### What to work on
Repeat word for word the part of the political commentary that starts at "For the electoral" and ends at "squandered by No 10.".

### Source passage
>>>>
Labour cherishes serial Tory backbench disloyalty because it chips away at Cameron’s credentials as a man in command.

It is not most people’s idea of a race. The competitors are either standing still or shuffling backwards away from the finish line. Such is the state of play in David Cameron and Ed Miliband’s pursuit of a parliamentary majority at the next election.

The Labour leader, after a phase of incremental advance, is stationary again. Miliband’s MPs are getting used to his ponderous, halting rhythm but it doesn’t make them comfortable. None believes Labour’s lead in the opinion polls is what it could be against a divided Conservative Party presiding over economic failure.

The source of Labour’s greatest comfort has nothing to do with policy. It is the death of Conservative plans to redraw constituency boundaries, which means the opposition has a modest headstart in the accumulation of seats.

To overcome that obstacle, the Tories need a surge of public support well beyond their core vote – unusual but not impossible for an incumbent party.

For the electoral battle to come, Labour MPs are mathematically confident and intellectually anxious. They have an advantage but suspect it is unearned. For Conservatives it is the other way around. They know the numbers are against them but are sure that popular opinion on big questions – welfare, crime, immigration, Europe – sits firmly to the right of Miliband. What demoralises many Tory MPs is the sense that this advantage is being squandered by No 10.
<<<<
### Record extracts
>>>>
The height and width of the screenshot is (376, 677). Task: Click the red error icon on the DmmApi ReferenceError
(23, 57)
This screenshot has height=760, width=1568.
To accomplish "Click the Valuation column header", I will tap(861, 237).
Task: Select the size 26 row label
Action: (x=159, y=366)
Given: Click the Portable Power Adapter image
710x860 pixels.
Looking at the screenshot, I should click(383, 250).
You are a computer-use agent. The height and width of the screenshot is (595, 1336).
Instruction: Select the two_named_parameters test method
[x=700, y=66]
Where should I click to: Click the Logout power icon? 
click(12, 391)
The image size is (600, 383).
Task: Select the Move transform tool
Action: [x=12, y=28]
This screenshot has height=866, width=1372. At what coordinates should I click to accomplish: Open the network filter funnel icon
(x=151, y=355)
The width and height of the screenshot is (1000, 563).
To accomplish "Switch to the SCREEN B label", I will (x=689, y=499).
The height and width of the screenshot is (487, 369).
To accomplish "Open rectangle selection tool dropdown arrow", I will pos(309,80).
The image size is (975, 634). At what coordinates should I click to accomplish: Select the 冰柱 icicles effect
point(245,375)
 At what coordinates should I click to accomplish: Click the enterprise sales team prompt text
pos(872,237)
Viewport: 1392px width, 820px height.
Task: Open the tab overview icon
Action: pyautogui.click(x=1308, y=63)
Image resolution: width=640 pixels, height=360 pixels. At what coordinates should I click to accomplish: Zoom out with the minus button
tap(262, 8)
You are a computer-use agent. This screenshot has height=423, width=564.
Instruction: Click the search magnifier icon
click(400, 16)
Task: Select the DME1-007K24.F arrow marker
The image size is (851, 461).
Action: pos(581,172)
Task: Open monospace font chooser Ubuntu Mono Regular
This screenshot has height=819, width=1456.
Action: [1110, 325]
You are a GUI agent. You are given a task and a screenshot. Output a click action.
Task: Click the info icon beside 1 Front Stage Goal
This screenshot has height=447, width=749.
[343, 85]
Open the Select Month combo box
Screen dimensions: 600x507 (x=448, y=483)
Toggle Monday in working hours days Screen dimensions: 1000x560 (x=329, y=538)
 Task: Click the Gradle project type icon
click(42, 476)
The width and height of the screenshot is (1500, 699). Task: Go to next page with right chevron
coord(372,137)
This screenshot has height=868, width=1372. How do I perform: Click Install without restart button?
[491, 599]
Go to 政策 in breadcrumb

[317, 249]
<<<<
### Answer in full
For the electoral battle to come, Labour MPs are mathematically confident and intellectually anxious. They have an advantage but suspect it is unearned. For Conservatives it is the other way around. They know the numbers are against them but are sure that popular opinion on big questions – welfare, crime, immigration, Europe – sits firmly to the right of Miliband. What demoralises many Tory MPs is the sense that this advantage is being squandered by No 10.